Новые правители явно не умели выбирать помощников и удерживать сторонников. Еще в январе 1741 года был по прошению уволен в отставку Андрей Яковлев, в марте получили отставку капитаны Петр Ханыков и Иван Алфимов, вслед за ними ушел со службы только что ставший полковником и придворным Анны Любим Пустошкин — те, кто прошлой осенью шли на риск ради брауншвейгского семейства.
Прусский посланник Мардефельд в июле 1741 года резюмировал плоды «милостивой» политики правительницы: «Нынешнее правительство самое мягкое из всех, бывших в этом государстве. Русские злоупотребляют этим. Они крадут и грабят со всех сторон и все-таки крайне недовольны, отчасти потому, что регентша не разговаривает с ними, а отчасти из-за того, что герцог Брауншвейгский следует слепо советам директора его канцелярии, некоего Грамотина, еще более корыстного, чем отвратительный Фенин, бывший секретарь Миниха»377.

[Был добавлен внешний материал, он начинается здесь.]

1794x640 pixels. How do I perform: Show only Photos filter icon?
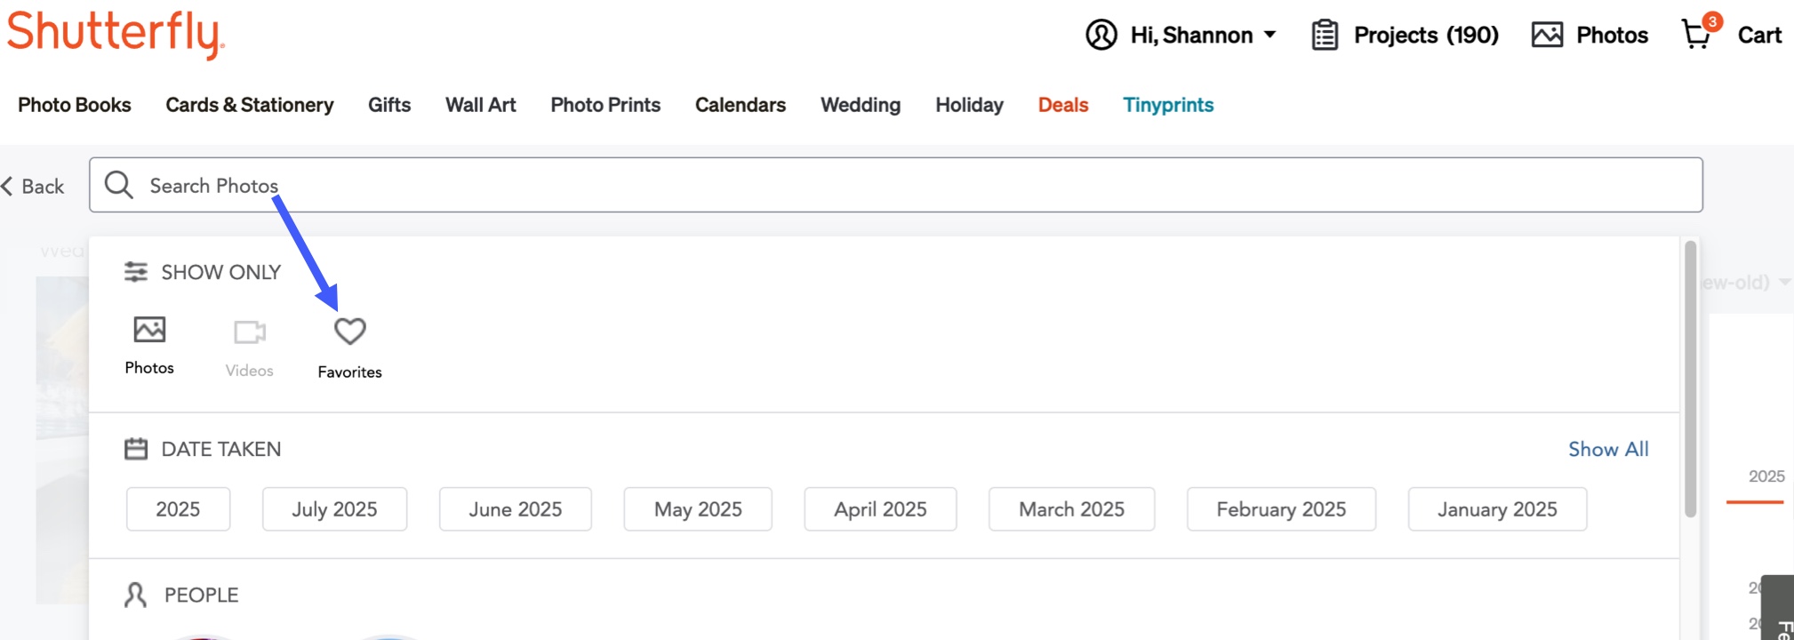pos(149,330)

Этот самый Фенин уже в марте 1741 года был отстранен от должности и сидел под арестом в Военной коллегии. Бывший рекетмейстер в длинной челобитной чистосердечно «исповедал» свои вины и объяснил, что брал-то с просителей по мелочам — серебряные чашки, кофейник, табакерки, деньги по сотне-полторы, а старый приятель подполковник Зиновьев «по дружбе… привел… малчика и девачку киргис кайсаков»378. Так же действовал и Грамотин. На следствии после переворота 25 ноября 1741 года он простодушно объяснял, что взяток «с принуждения или с уговоров» не вымогал, но если давали «без всякого принуждения», отчего было не взять золотую табакерку, коляску с парой лошадей, часы — исключительно «для одного своего неимущества»379.

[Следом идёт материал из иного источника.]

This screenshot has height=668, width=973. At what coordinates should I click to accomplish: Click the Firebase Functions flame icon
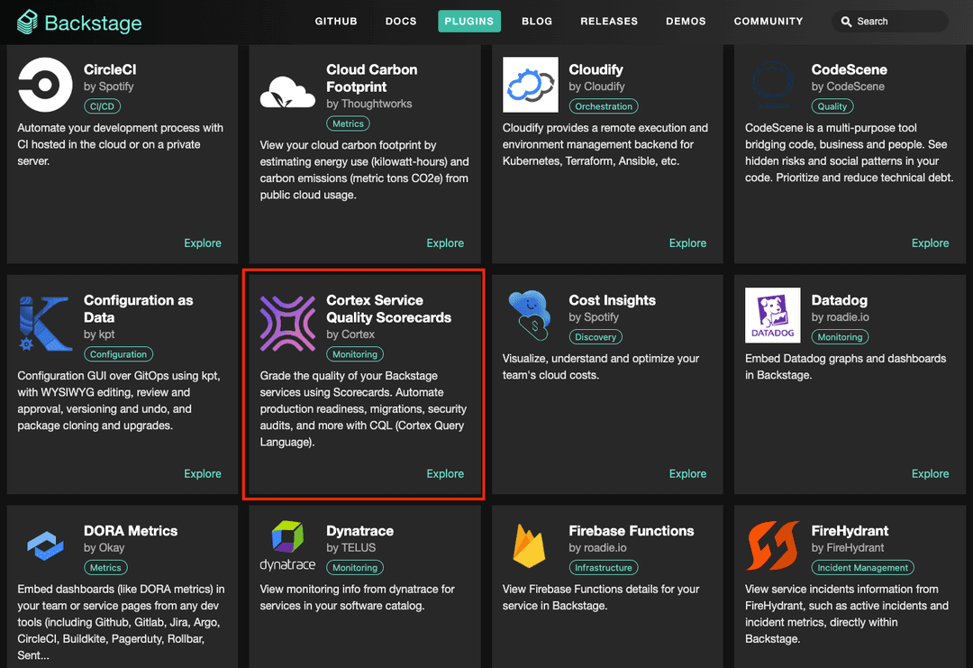click(530, 545)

Едва ли добавило Анне популярности и ее увлечение графом Динаром — слишком уж он напоминал только что свергнутого Бирона. К тому же придворные милости едва ли ощущались народом. Летом 1741 года полиция заставляла торговцев продавать мясо по ценам, указанным в специальных таблицах, вывешенных на всеобщее обозрение; проблемы стоимости и качества продовольствия обсуждались на заседаниях Кабинета министров. Однако при обычной зарплате неквалифицированных рабочих в 7–9 рублей в год даже «государственные» цены (четверть ржаной муки — 1 рубль 70 копеек; пуд говядины — 50–80 копеек) были для них слишком высоки380. Полиция, как и при Анне Иоанновне, брала с обывателей штрафы за поломку «линейных берез», регистрировала извозчиков — клеймила хомуты их лошадей, «с крайним прилежанием» ловила нищих, но по личному распоряжению правительницы освободила служителей протестантских кирх от тяжелой повинности мостить улицы.